La relación humana que requiere mayor justificación es cuando alguien ejerce poder sobre otro. La capacidad para imponer la voluntad propia a la voluntad ajena –al menos en las sociedades civilizadas– no sólo debe explicarse, sino que demanda ser justificada. La razón es simple: el poder de uno implica el acotamiento de la libertad del otro. Por eso la relación más extrema entre poder y libertad es la que existe entre el amo y el esclavo.
Cuando trasladamos esta ecuación a la dinámica entre gobernantes y gobernados es sabido que el poder absoluto es –precisamente– el poder ilimitado y, por lo mismo, cuando se materializa se esfuman las libertades. Los reyes de antaño y los déspotas de ahora disponen del buen nombre, la libertad y las pertenencias de sus súbditos que viven atemorizados. Leo en estos días el extraordinario libro de Carrère, intitulado Limónov, e imagino el peso sobre un ciudadano de a pie de la mirada de un Putin amenazante.
La vulnerabilidad ante los actos del poderoso ha sido el resorte para crear estados constitucionales. O, en otras palabras, para limitar con reglas y principios la capacidad del poderoso para vulnerar los derechos de las personas. Indago en la memoria el momento fundacional del Estado constitucional y recupero el artículo 39 de la Carta Magna en el muy lejano 1215: “Ningún hombre libre podrá ser detenido o encarcelado o privado de sus derechos o de sus bienes, ni puesto fuera de la ley ni desterrado o privado de su rango de cualquier otra forma, ni usaremos de la fuerza contra él ni enviaremos a otros que lo hagan, sino en virtud de sentencia judicial de sus pares o por ley del reino”.

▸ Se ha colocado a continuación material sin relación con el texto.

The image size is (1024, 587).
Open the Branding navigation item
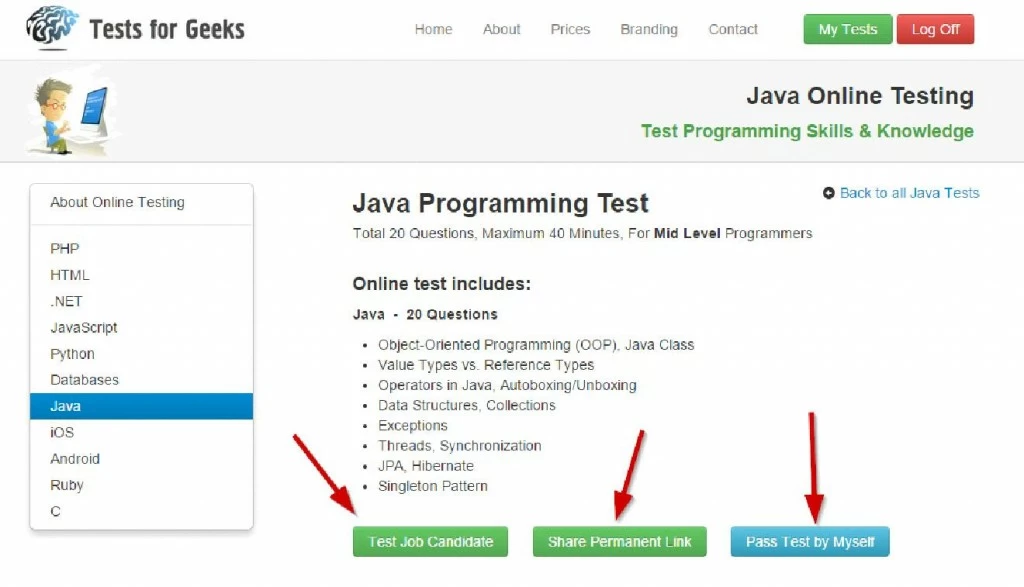pyautogui.click(x=649, y=29)
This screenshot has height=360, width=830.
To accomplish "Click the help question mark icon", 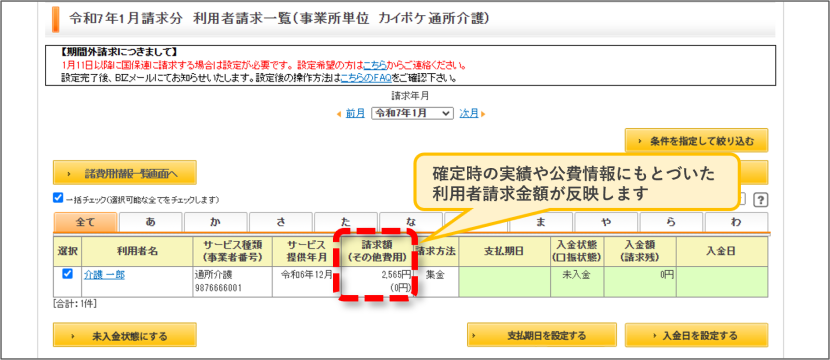I will pos(761,200).
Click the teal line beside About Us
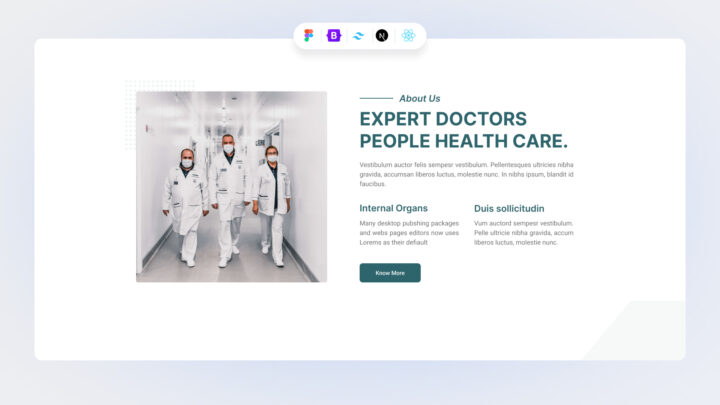 (376, 98)
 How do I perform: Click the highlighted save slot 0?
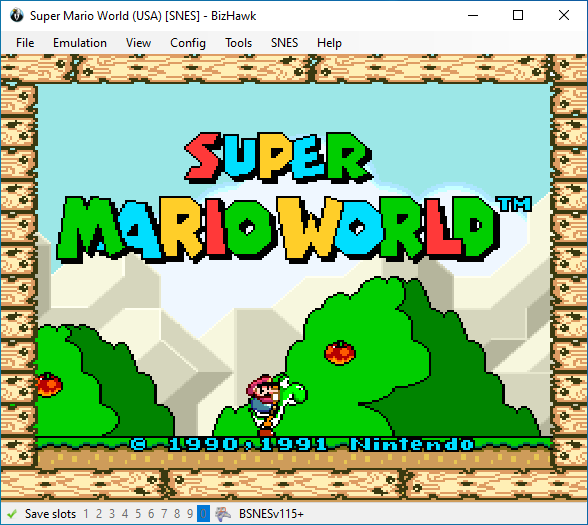(203, 513)
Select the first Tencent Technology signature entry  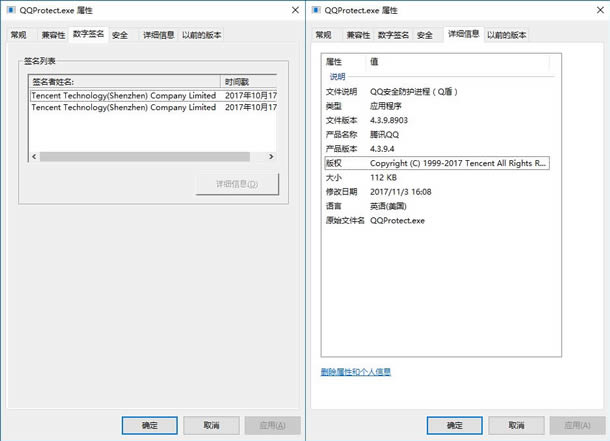[123, 95]
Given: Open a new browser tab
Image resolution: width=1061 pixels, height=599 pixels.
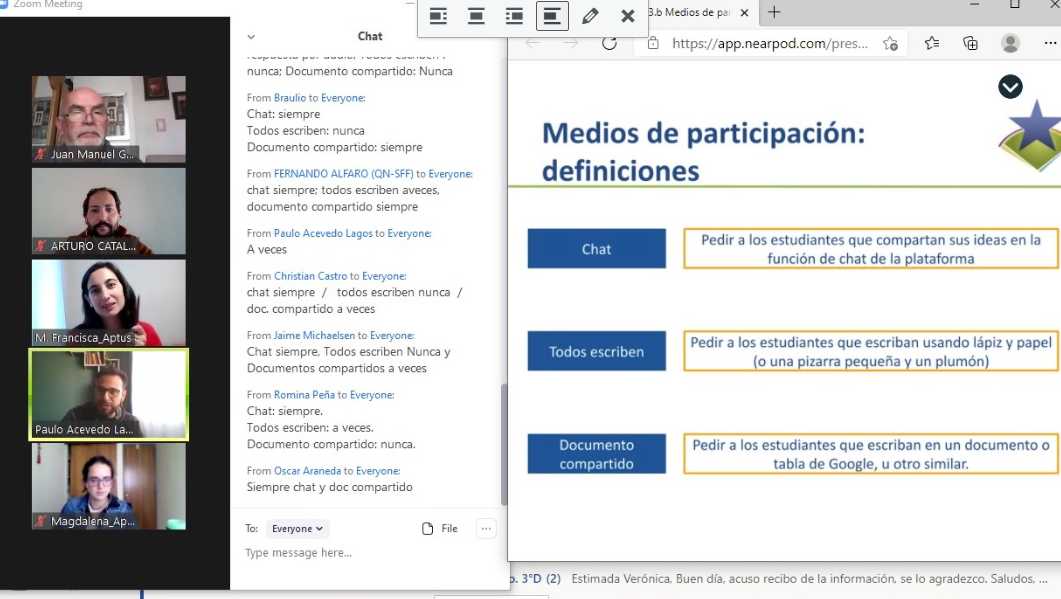Looking at the screenshot, I should pos(774,12).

El núcleo de la norma es nítido: los actos de poder deben ser controlados. De ahí emanan un conjunto de instituciones que emancipan al súbdito del déspota: el principio de presunción de inocencia, el debido proceso, los juicios de tutela o amparo, el control judicial de los actos de autoridad, etc. Todas instituciones libertarias.

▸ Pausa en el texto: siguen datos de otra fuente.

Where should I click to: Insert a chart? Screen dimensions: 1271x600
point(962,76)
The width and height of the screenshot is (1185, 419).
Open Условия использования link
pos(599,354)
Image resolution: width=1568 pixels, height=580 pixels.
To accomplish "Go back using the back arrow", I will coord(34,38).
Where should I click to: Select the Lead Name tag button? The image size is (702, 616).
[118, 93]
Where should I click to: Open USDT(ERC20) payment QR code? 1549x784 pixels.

El recuento viene al caso por dos eventos que se han verificado en nuestro país en días pasados. Primero, la reforma al artículo 19 constitucional que amplía la prisión preventiva oficiosa a un conjunto de delitos; segundo, el señalamiento del Presidente de la República –y de dos de los altos funcionarios de su gobierno– en contra del presidente de la CRE, Guillermo García Alcocer. En ambas situaciones se ha puesto en vilo al Estado constitucional de derecho (como llaman los teóricos al arreglo institucional que protege a la libertad frente al arbitrio).
Imponer a un juez la obligación de ordenar detener y enviar a prisión “oficiosamente” a quién ha sido acusado de un delito –sin que se le haya probado nada–, en primer lugar viola el principio de separación de los poderes. El poder reformador de la Constitución –que es una instancia legislativa– conculca a los juzgadores la médula de su función. El juez no puede juzgar porque debe actuar de oficio; o sea, debe aplicar la medida sin más.
Pero, además, la prisión preventiva viola la presunción de inocencia. Al acusado del “uso de programas sociales con fines electorales” o “los delitos graves que determine la ley en contra de la seguridad de la nación, el libre desarrollo de la personalidad, y de la salud” –por citar dos supuestos peligrosamente indeterminados– se le encarcela mientras se le juzga sin importar que pueda resultar inocente. Poder absoluto sobre libertad inexistente. Leamos a la Comisión Interamericana de los Derechos Humanos: “El sistema procesal penal en una sociedad democrática se funda en la primacía de la dignidad de la persona (…) la garantía de la libertad personal, el derecho al debido proceso y la presunción de inocencia, lo que se traduce en el derecho de toda persona a permanecer en libertad durante el proceso penal”.
El Presidente –al menos en el ámbito político– es el hombre más poderoso de México. Sus señalamientos pueden ser demoledores para el buen nombre y la fama pública –que son derechos humanos– de una persona. Sobre todo cuando es un Presidente popular que pasa por un momento de credibilidad indiscutible. Precisamente por eso debe ser muy escrupuloso y contenido en sus juicios y sus dichos. El titular del Ejecutivo puede ordenar y anunciar una investigación, pero no debe imputar “contratos leoninos”, “conflicto de interés” o “actos de corrupción”. Eso debe ser probado ante un juez y sólo este puede dictar una sentencia.